Like FedEx, there are times when you should evaluate dropping a customer, even if they represent a significant portion of your revenue. Here are some:
The customer demands investments that detract from investments for more strategic customers.
A Wisconsin-based commercial sewing company, Dowco, served both the medical equipment (e.g., tables for CT machines) and power sports vehicle (e.g., motorcycles) markets. The company’s most significant opportunity for growth and differentiation rested in the latter market. Medical-market customers started making demands that would require the sewing company to invest in equipment of no value to power sports vehicle manufacturers. Because investment funds were limited, the company elected to exit the medical market and focus all investments in more lucrative opportunities.
The customer, taking all costs into account, is not profitable.
Many ad agencies have “anchor” customers whose revenue pays an agency’s fixed costs. But when the anchor customer creates steady havoc, making it hard to serve other customers well, it’s time to find a different anchor. Remember, opportunity costs (what you lose by doing something) are part of the cost equation.
Some companies look at groups of customers to decide if they are worthwhile. Should you serve a target market where you hold a small share? Or, are low revenue customers collectively worth all the SG&A resources they require? Be careful, however. Do not throw out the baby with the bathwater. There may be a more profitable way to serve small customrs, e.g., with longer lead times so you can run their orders during lulls in production for larger customers.
The customer hurts your brand reputation.
Facebook lost the trust of its platform users by keeping customers who spread false information. If Facebook wants to be our media platform, it had better improve its curator work going forward. It should drop customers who advance fake news that undermines medical care, politics, and society. If they do not, watch better-monitored platforms emerge.
The customer acts in ways that are against your core principles.
If you want your values to be trustworthy guiding principles and not platitudes, monitor customer behavior. If a customer wants to engage in bribes (an illegal activity) drop the customer. If a customer regularly acts in disrespectful ways towards your employees, exit the customer.
The customer will become your competitor.
Can your customer easily vertically integrate into your company’s offering (as Amazon is doing to FedEx)? Evaluate if you are better off exiting now rather than later when the customer drops you.

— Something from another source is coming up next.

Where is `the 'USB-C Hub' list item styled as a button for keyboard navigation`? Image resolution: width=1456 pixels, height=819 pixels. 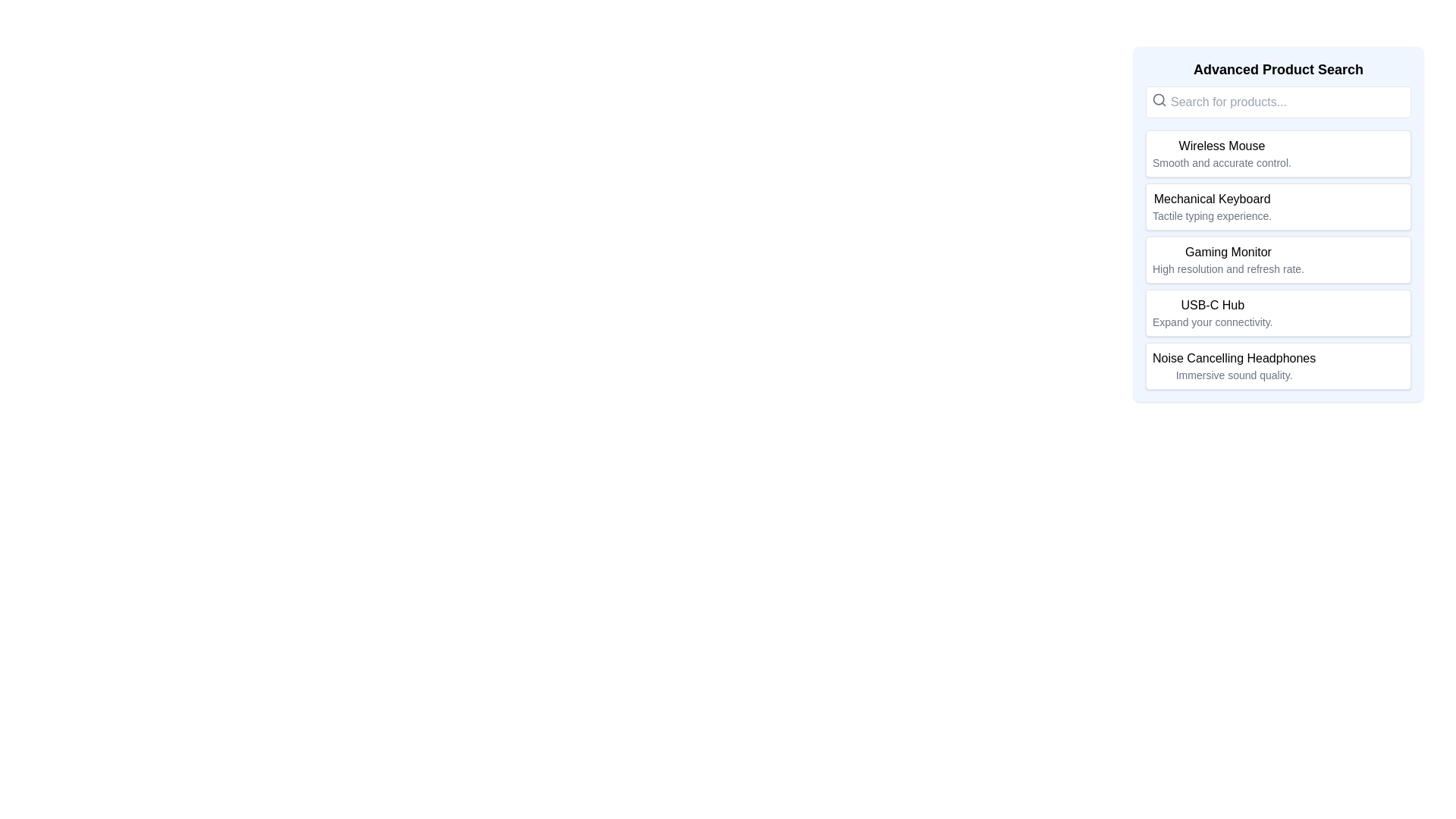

For example, many graphic arts and finishing companies (i.e., those that do die-cutting and embossing) depended on printers for all their orders. Soon, those printers began offering the graphic and finishing services directly. To combat this trend, a Madison-based printing company named MCD built a winning position. They moved into finishing plastics (versus paper alone) and sold directly to end-customers (versus relying on printers for customer orders).
Yes, be customer-centric, but only around those customers that truly matter.